Policy advisers should not be silenced

Howard Williamson
Tuesday, November 10, 2009

Home Secretary Alan Johnson's dismissal of David Nutt, chair of the Advisory Council on the Misuse of Drugs, is by no means the first time ministers have hidden behind the spurious distinction between advice and policy.

Though all advisers like Nutt accept that they are not the democratically elected representatives of the people and that ultimately it is the politicians who make the decisions, their role is clearly more than just the dispensing of some technical scientific advice: it is to advise on the direction policy should take.

Where this clashes with political (vote-gathering) whim, it becomes a classic case of the irresistible force meeting the immovable object.

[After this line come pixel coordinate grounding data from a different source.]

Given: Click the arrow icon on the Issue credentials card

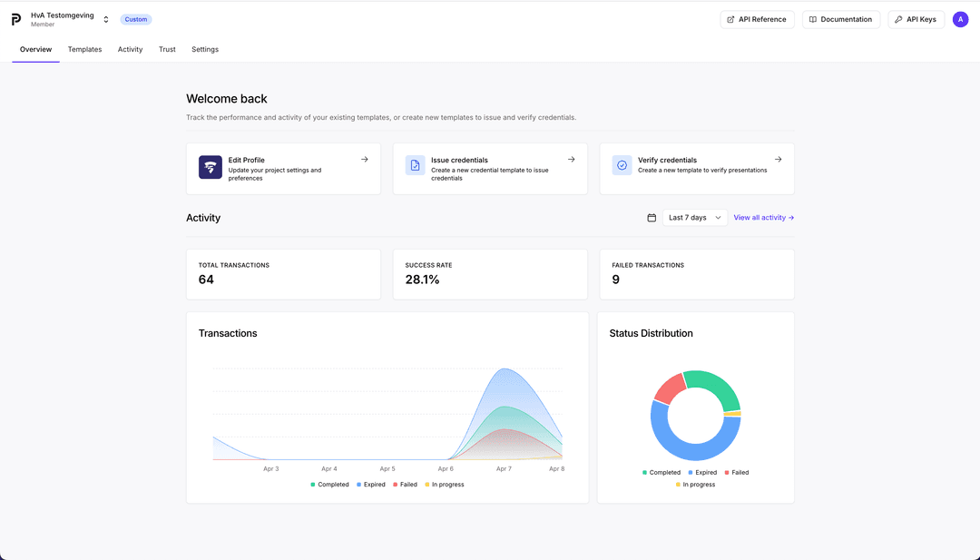Looking at the screenshot, I should [x=571, y=158].
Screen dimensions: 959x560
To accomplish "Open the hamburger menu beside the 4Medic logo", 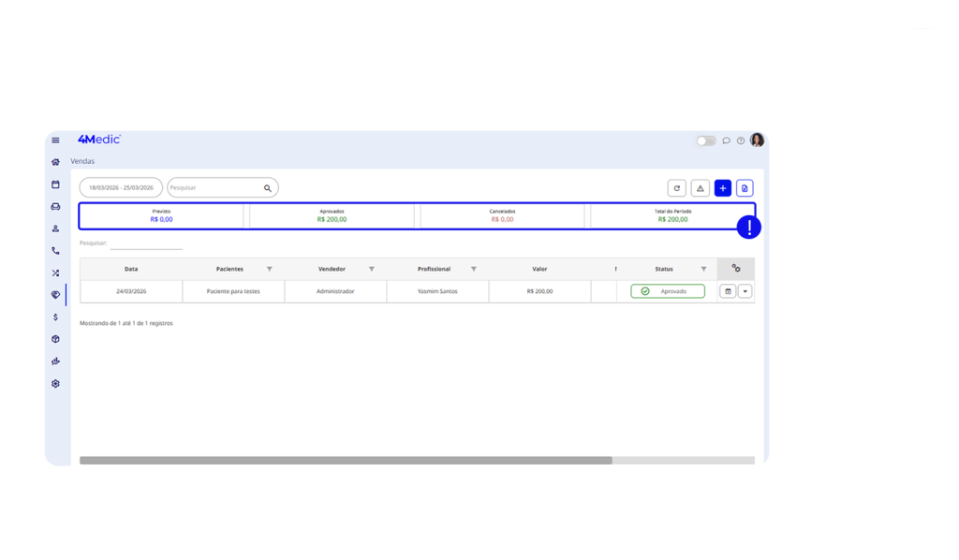I will (x=55, y=140).
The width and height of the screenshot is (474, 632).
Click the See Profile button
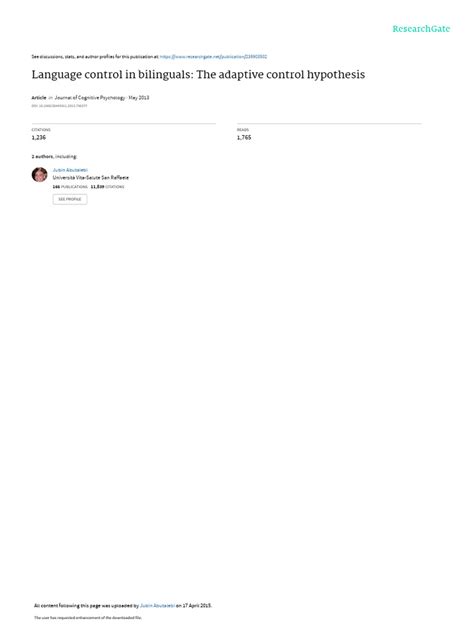point(70,199)
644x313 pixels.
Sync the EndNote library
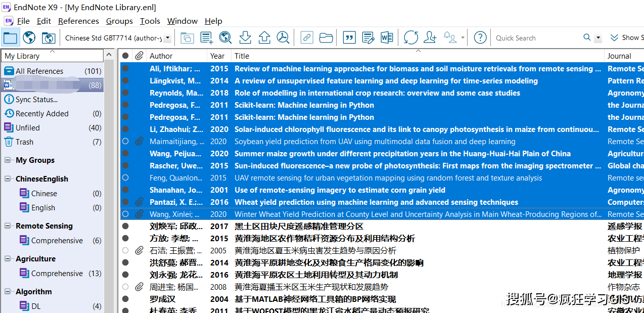click(410, 37)
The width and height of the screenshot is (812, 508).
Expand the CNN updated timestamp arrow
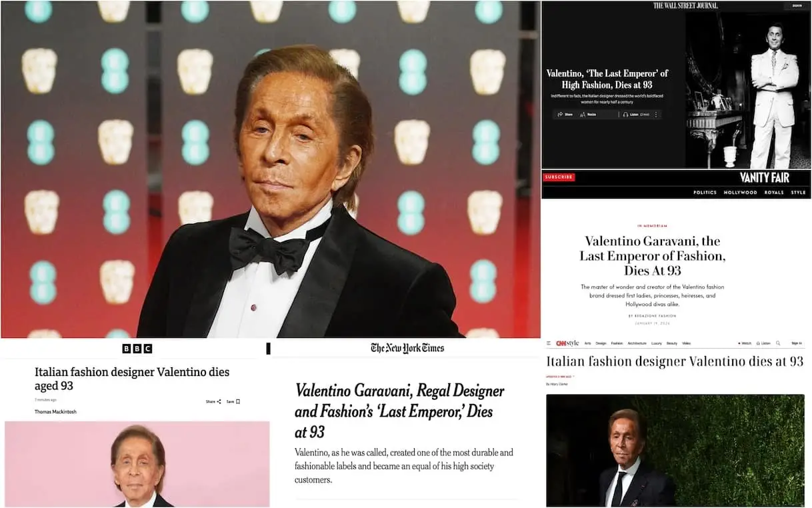(x=574, y=377)
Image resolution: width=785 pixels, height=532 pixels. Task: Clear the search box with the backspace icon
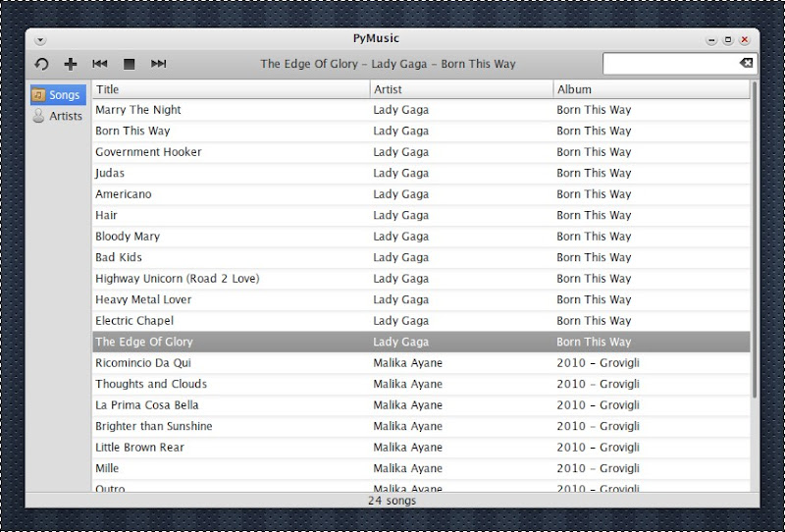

The scientists and experts will not compromise their position any more than politicians will budge from theirs. This becomes extremely damaging for all concerned when the spats are played out in public. Proclamations that policy is evidence-based become completely undermined; one letter to a national newspaper noted that Nutt's sacking proved once and for all that we live in a climate not of evidence-based policy but of policy-based evidence. Ministers pick and mix the evidence that suits them.

The paradox in the Johnson/Nutt case is that there is growing public acknowledgement that cannabis does not merit the attention of being a Class B drug, while most people are aware that alcohol and tobacco present far greater harms, especially when their usage is considered in the round - not only the personal risk but also the social consequences and implications for criminality. Nutt wins hands down, despite the natural charm of Alan Johnson.

Such altercations between ministers and their key advisers rarely reach such public prominence. I was a member of the ministerial advisory group on children and young people's services at the beginning of this decade. It was formed by the then minister for young people Paul Boateng and was intended not only to advise him but also set the direction for the newly formed Children and Young People's Unit. Its members included luminaries in the field such as Gillian Pugh and Paul Ennals. But two years later the minister had changed. John Denham was then simultaneously introducing the more insidious framework for dealing with antisocial behaviour while planning to attend a special session of the United Nations on children, finally rescheduled in New York following its cancellation immediately after 9/11.

I wanted the committee to write a letter to Denham asking him to explain how he could reconcile the Asbo agenda with the government's commitment to children's rights. I anticipated he would handle that fairly easily but felt it was the group's responsibility to raise the issue. I made the case at the next meeting and seemed to command almost unanimous support for the idea. We never wrote the letter. The chair, a senior civil servant, reported under Any Other Business that the committee would henceforth cease to exist.